More than 46 million turkeys are eaten every year at Thanksgiving – but it has not always been the main dish, and neither has the fourth Thursday in November always been the official Thanksgiving Day.
In 1621, the Plymouth colonists and Wampanoag Indians shared a harvest feast, which is known today as one of the first Thanksgiving celebrations in the colonies. For more than two centuries, the days of Thanksgiving were celebrated by states and colonies individually.
In 1789, George Washington issued the first Thanksgiving proclamation by the national government of the United States. He wanted Americans to express their gratitude for the happy conclusion to the country’s war of independence and the successful ratification of the US Constitution. New York became the first state to officially adopt an annual Thanksgiving holiday – this happened in 1817.

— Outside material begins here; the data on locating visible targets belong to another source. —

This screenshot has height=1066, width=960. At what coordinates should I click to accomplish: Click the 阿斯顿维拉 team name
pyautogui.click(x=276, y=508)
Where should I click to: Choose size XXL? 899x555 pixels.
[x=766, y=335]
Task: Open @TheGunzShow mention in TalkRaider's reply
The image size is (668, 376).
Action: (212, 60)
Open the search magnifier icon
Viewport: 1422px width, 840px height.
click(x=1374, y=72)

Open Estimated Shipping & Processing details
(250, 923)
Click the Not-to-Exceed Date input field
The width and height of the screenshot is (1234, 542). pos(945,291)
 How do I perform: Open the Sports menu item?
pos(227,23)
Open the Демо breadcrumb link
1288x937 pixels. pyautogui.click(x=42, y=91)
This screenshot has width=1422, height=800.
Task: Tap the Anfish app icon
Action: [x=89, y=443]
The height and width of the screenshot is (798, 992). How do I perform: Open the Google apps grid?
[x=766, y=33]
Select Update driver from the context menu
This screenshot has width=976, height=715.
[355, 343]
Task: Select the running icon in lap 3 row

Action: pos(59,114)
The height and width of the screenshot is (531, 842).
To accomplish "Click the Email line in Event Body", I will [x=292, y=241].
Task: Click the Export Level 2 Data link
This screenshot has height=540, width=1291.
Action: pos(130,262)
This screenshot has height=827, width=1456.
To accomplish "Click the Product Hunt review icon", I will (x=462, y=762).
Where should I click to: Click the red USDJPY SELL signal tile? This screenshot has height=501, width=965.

In 1827, Sarah Josepha Hale, author and noted magazine editor, launched a campaign to establish Thanksgiving as a national holiday. For 36 years, she published editorials and sent scores of letters to governors, senators, and presidents. Abraham Lincoln heeded her request in 1863 and made Thanksgiving an official national holiday every last Thursday in November.
Thanksgiving was celebrated that very day every year until 1939 when Franklin D. Roosevelt moved the holiday up a week. He wanted to spur retail sales during the Great Depression. His plan, also known as Franksgiving, was met with passionate opposition, but in 1941, the president signed a bill making Thanksgiving the fourth Thursday in November.
When the colonists sat down to dine with the Wampanoag Indians, beef and fowl were on the menu. That is known thanks to the letters and records kept by early American settlers. It remains unsure what kind of fowl that was served, but a letter written by pilgrim Edward Winslow mentions a turkey hunting trip before the meal.
Another theory says that the turkey tradition comes from the Queen of England. During the 16th century, a fleet of Spanish ships sank on their way to attack England. According to a legend, Queen Elizabeth received the news while eating dinner. The legend states that she got so excited that she ordered another goose to be served. Some early settlers were inspired by the queen’s actions and roasted a turkey instead of a goose, according to some historians.
Exactly how the turkey ended up on the dinner table still remains unknown, and these are only two of the many theories out there. No matter how and where they came from, they will still be a big part of the annual Thanksgiving dinner.